Production and module progress

By |2018-10-23T19:59:20+00:002018-06-14 16:58|modules, news, prototype, tech talk|8 Comments

Important: Please make sure that your shipping address is up to date! You can change it on your Crowd Supply account page. Please also check out the delivery status page.

Hi there, and welcome to our monthly status update!

TL;DR: Since our last update, we've sent out mini batches 5, 6, 7, 8, and 9. This is the highest volume we've produced so far, but not as high as we ultimately aim for. We've fallen behind with pre-assembly due to the aforementioned staffing issues, but we're catching up, and the ramp up is still underway. The development of the modules is in progress.

First up, let us share a beautiful and very original picture that we love very much. It's made by Yukio Miyamoto. He is a masterful illustrator who also happens to be an awesome backer of ours.

Your recent feedback

The feedback you keep giving to us continue to be amazing.

The following is an interesting one. Did you know that when armed with a USB OTG cable, you can connect your UHK to your Android phone, and you can probably also control the mouse pointer? (Recent Android kernels tend to support USB mice.)

Lastly, this one made us laugh out loud:

Please keep them coming!
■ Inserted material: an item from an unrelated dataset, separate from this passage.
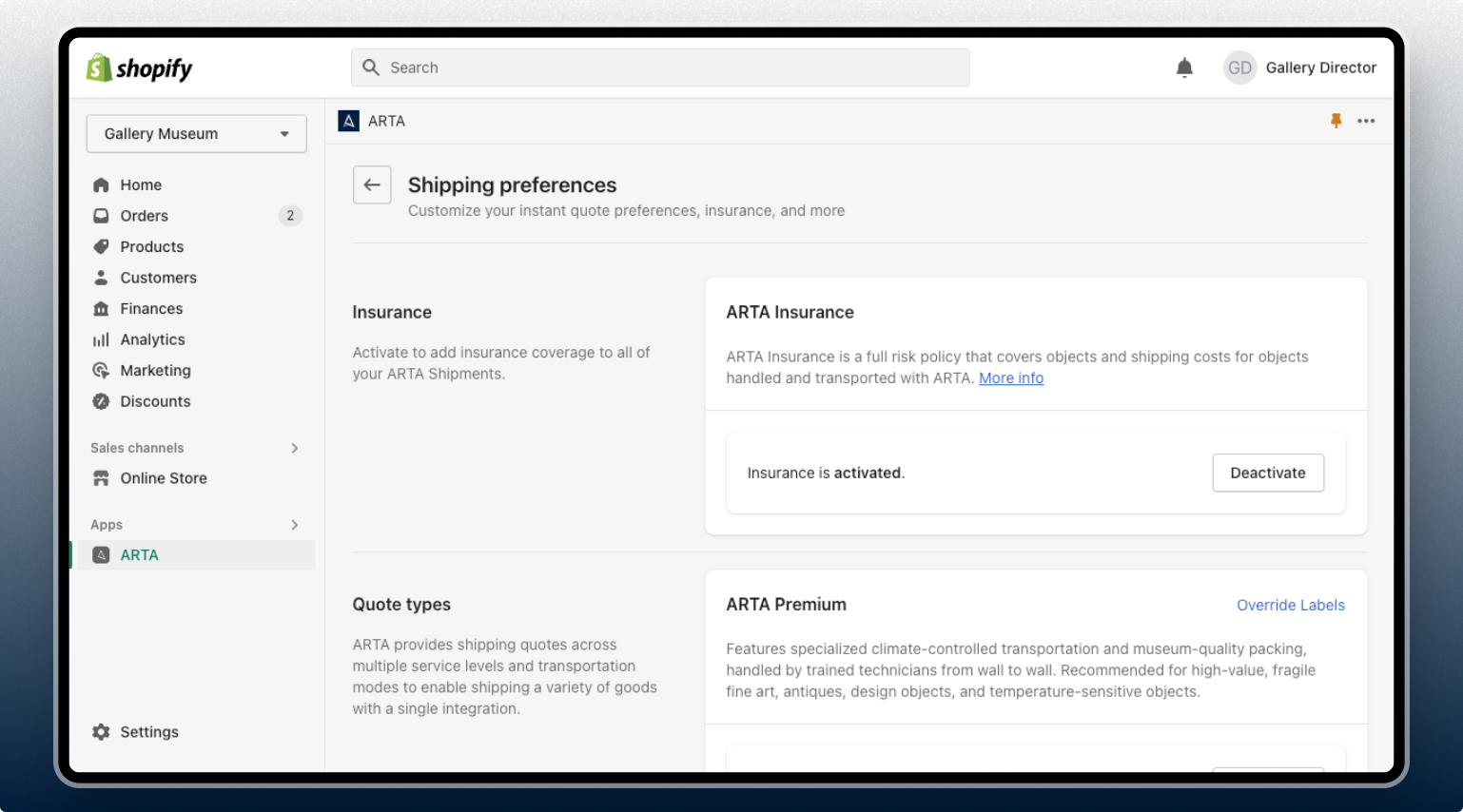Click the back arrow beside Shipping preferences
The width and height of the screenshot is (1463, 812).
point(372,184)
We're excited to hear about y'all.

Module progress

Production does keep us busy, and we can't yet devote as much time for development as we'd like to, but we've made some progress with the modules.

The following is sitting on my desk, and it might just be the weirdest keyboard ever.

But most importantly, this Frankenstein keyboard is a proof of concept! This is 1 UHK right half and 3 left halves interconnected. The top left half simulates a left module, and the top right half (which is a left UHK half) simulates a right module.

The keyboard halves and modules communicate via the main I2C bus of the UHK. The right UHK half is the I2C master which initiates all communication on the bus. The rest of the devices are I2C slaves. From the standpoint of the firmware, there is no difference between the left keyboard half and the modules.

I basically dremeled a protoboard to size, and created a passive 4 port 4P4C hub out of it to interconnect the pieces. Then I added test keymaps for the modules, and reflashed the firmwares of the left module and the right module, so that their I2C addresses don't clash with the I2C address of the left UHK half.

This proof of concept works as intended, and now I can type on all the 4 keyboard halves, making me seem like I overcompensate for something.

As you can imagine, this is the first step of many to follow. Next up, I will extract the part of the firmware that will be shared across the modules and the left half, and then create separate firmware projects for the modules, utilizing the extracted code.

Then I'll attach the peripherials specific to the individual modules to these development UHK left halves, and write firmware code to drive them.

In the meantime, András will finalize the plastic cases and mechanical design of the modules, so that they'll be optimized for manufacturing. This will, in turn, enable me to design the custom PCBs of the modules.

In a way, developing the modules is like developing additional products – 4 products to be exact, and even though we've gained a lot of experience, realistically speaking, there's no way the modules will be ready by the end of August as originally planned.

Given the above, we're changing the estimated delivery date of the modules to the end of December which should be more realistic. None of us are happy with delays, but we'd much rather take our time than compromise the quality of the product even the slightest bit. According to your feedback, it's the right thing to do.

Thank you for reading this update! As always, we'll be keeping you updated on all things UHK, and we're looking forward to talking with you on 2018-07-12.